I remember the first time I met Dotty*. She called our office pleading for assistance — could someone please come over and help her husband with his printer, please! It was Dotty's birthday and her husband was trying to print out the menu to her favorite restaurant so she could choose what to order for the celebratory takeout that night. "Bless his heart. But he's driving me crazy trying to fix the damn thing — it's probably his fiddling that broke the printer in the first place!" We assured Dotty we'd be there soon, no worries. I started frantically Googling how to fix a broken printer, already knowing my only contribution would be "Did you try unplugging it?" Oh well.


Dotty met us in the garage with a roll of her eyes. "Oh thank you so much for coming. Lord help us! What a mess." We followed her inside to find her husband, Tom*, in the office. His top half was hidden behind the desk as he tinkered with the plugs in the back of the printer. They bantered with each other playfully while we finally got the printer working.


A few months later Dotty called again, this time asking if I could help with a project on her computer. We met up and she pulled out her massive, outdated Macbook. She opened the heavy laptop and I audibly gasped. "Oh, Dotty! Wow… I've never... seen so many files on someone's desktop!" She looked at me blankly. "I have no idea what that means. But can you help me? This thing has been so slow and I can't get my work done. And I need to finish by Christmas!" I was about to ask what she meant by "work" and "finish" but got my answer as soon as we clicked on the first file. Each of the hundreds of documents saved on her desktop was a story. About her life. That she'd written. Dotty had penned hundreds of short memoirs, and as I opened one after the other I was blown away by her stories. Her writing. Her life. Her.


Dotty and I got to be really close friends. We met almost weekly to work on organizing her memoirs — she wanted them cleaned up in time to print for Christmas gifts. Sometimes we'd work on the files, sometimes we'd swap stories… a lot of the time we'd recap the exact thing I'd shown her just the week before.

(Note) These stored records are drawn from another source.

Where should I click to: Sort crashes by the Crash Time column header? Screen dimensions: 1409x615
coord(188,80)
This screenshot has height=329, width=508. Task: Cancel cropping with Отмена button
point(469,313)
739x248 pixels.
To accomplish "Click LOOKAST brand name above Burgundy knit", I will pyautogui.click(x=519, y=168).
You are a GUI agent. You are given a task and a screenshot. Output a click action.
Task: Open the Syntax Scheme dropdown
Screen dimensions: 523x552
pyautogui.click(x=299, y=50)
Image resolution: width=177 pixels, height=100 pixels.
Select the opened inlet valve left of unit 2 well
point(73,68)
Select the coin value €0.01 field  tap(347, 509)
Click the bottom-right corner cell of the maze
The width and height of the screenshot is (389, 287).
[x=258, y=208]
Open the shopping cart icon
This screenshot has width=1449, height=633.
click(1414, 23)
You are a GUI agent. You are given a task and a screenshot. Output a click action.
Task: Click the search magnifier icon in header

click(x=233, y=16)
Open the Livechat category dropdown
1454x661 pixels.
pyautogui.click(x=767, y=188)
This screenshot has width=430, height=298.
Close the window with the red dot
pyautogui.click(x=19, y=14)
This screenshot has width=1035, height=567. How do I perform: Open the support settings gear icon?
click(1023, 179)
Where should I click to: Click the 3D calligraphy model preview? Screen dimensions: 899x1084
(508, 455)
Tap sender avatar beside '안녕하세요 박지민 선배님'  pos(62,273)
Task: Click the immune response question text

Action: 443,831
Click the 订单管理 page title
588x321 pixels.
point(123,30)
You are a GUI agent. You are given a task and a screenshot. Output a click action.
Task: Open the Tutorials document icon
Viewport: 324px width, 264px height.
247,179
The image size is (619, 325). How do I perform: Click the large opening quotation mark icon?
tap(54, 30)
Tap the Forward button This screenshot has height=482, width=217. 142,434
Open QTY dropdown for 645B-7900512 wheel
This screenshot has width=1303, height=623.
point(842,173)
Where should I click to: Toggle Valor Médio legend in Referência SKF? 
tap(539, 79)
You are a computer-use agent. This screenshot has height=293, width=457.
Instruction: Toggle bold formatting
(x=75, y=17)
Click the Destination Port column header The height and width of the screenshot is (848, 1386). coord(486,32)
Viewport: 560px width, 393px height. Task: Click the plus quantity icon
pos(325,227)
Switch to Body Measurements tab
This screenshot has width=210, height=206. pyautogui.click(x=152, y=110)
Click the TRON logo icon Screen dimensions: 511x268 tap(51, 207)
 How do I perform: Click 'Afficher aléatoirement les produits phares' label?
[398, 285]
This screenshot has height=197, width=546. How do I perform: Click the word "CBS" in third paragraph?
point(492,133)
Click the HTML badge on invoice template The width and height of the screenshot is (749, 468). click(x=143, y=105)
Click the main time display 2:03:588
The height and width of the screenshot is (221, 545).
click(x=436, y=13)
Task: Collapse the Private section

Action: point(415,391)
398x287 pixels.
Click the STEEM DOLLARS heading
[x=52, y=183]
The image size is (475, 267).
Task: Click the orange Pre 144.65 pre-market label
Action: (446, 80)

Every time she'd take meticulous notes by hand on what I was teaching her; every time we'd look for last week's notes only to find they'd gone mysteriously missing. Then Dotty joined my Sign Language group. Every Tuesday morning, about 12 olders and myself gathered to learn ASL together. Each week, Dotty arrived promptly at 10:30 and dressed to perfection as always: knee-length pencil skirt with matching sweater set and complimentary jewelry, perfectly styled hair, coral lipstick applied flawlessly. Every week she'd sit in the chair second closest to the door and follow along with the signs, making sure everyone fingerspelled her name correctly — ending with a "y" and not "ie."


Dotty's husband Tom frequently came up in our talks. Dotty would lament that all he liked to do anymore was walk; he didn't like to converse with her, they didn't seem to like the same things anymore. He'd just up and leave the cottage, walking and walking until he felt like returning, whenever that might be. I remember one day we were in a group talking about how people experience loneliness in different ways. Afterwards she came up to me and said "And remember, you don't even have to be alone to feel lonely."


I can't assume to know for certain the reason for the distance Dotty felt from her husband, but I have to guess it was in large part due to both her and Tom's cognitive decline. Tom had been diagnosed with dementia years before, and Dotty had always identified herself as the carepartner. But one day she came into my office and asked me to close the door. "Please, please don't repeat what I'm about to tell you," she whispered. "I have Alzheimer's. I was just diagnosed. I'm not telling anyone but my daughters and you. Please don't tell anyone else. I don't want them to make us move."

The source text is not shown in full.